__Dataset extract__
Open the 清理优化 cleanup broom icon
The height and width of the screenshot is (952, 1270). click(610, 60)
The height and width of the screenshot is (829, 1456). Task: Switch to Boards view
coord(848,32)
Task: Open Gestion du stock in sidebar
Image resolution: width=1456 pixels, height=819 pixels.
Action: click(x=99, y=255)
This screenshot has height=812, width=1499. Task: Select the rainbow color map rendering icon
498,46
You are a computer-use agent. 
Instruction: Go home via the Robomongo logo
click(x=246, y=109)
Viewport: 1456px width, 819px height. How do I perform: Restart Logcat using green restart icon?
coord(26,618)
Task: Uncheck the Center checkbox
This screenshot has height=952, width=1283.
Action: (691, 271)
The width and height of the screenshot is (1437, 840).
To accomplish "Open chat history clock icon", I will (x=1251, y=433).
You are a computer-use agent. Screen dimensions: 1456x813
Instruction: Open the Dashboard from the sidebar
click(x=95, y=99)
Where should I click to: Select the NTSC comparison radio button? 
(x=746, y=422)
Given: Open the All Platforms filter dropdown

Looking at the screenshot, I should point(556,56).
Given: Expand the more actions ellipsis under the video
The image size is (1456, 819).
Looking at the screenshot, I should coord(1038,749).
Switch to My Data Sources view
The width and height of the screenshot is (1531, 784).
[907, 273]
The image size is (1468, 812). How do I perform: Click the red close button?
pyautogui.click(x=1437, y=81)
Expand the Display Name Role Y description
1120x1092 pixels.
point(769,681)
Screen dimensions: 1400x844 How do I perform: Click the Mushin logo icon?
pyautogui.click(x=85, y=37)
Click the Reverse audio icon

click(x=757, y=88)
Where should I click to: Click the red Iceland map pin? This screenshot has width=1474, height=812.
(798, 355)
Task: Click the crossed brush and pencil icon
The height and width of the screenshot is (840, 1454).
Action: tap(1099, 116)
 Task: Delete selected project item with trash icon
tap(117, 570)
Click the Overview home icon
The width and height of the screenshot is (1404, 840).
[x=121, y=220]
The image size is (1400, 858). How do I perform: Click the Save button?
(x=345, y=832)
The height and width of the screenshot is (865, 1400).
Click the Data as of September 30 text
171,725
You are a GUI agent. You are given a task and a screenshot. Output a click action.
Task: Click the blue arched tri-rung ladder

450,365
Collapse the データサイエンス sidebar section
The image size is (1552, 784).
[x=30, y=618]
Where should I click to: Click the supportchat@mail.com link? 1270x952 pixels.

__Problem to work on__
Repeat precisely the lines of the data starting at the one containing "Task: Click the blue arched tri-rung ladder", last line included.

__Result for this exercise__
Task: Click the blue arched tri-rung ladder

450,365
Collapse the データサイエンス sidebar section
The image size is (1552, 784).
[x=30, y=618]
Where should I click to: Click the supportchat@mail.com link? 1270x952 pixels.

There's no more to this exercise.